Wäre Euch sehr dankbar wenn ihr mir hier noch mal helfen könntet.
vielen Dank!!!
lg


----------



## XHelp (13. Sep 2010)

Generic1 hat gesagt.:


> eine Bitte hab ich noch, ich hab mich leider vertan, das SELECT sollte von der Tabelle Device_Collection ausgehen.



Macht ja nichts.
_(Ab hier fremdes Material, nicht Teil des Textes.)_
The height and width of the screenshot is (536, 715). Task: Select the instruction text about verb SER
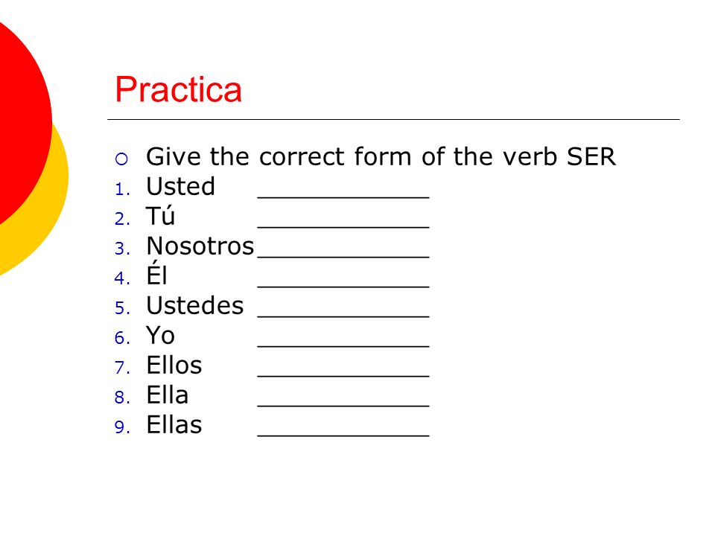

Der Zusammenhang zwischen den Tabellen ist ja gleich, nur die Denkreihenfolge ist anders


----------



## Generic1 (14. Sep 2010)

Das hat wunderbargeklappt, vielen Dank,
Ich hab jetzt noch eine Zusatzbedingung und zwar soll nur Name.Version und zugehörige UniqueDeviceID
von dem Tupel mit der höchsten Version selektiert werden, wenn ein Package- Name öfter als einmal vorkommt.
Geht das noch irgendwie?
vielen Dank,
lg


----------



## Generic1 (15. Sep 2010)

Weiß jemand wie man das machen kann?


----------



## andiv (15. Sep 2010)

Wo bleibt deine Eigeninitiative? 

um den Eintrag mit der höchsten Version zu bekommen verwendest du MAX(...).
Wenn du das nur dort anwenden willst, wo der Package-Name gleich ist, dann brauchst du halt noch ein GROUP BY(...).
Das musst du jetzt nur noch passend mit deinem bestehenden Query kombinieren.


----------



## Generic1 (15. Sep 2010)

andiv hat gesagt.:


> Wo bleibt deine Eigeninitiative?
> 
> um den Eintrag mit der höchsten Version zu bekommen verwendest du MAX(...).
> Wenn du das nur dort anwenden willst, wo der Package-Name gleich ist, dann brauchst du halt noch ein GROUP BY(...).
> Das musst du jetzt nur noch passend mit deinem bestehenden Query kombinieren.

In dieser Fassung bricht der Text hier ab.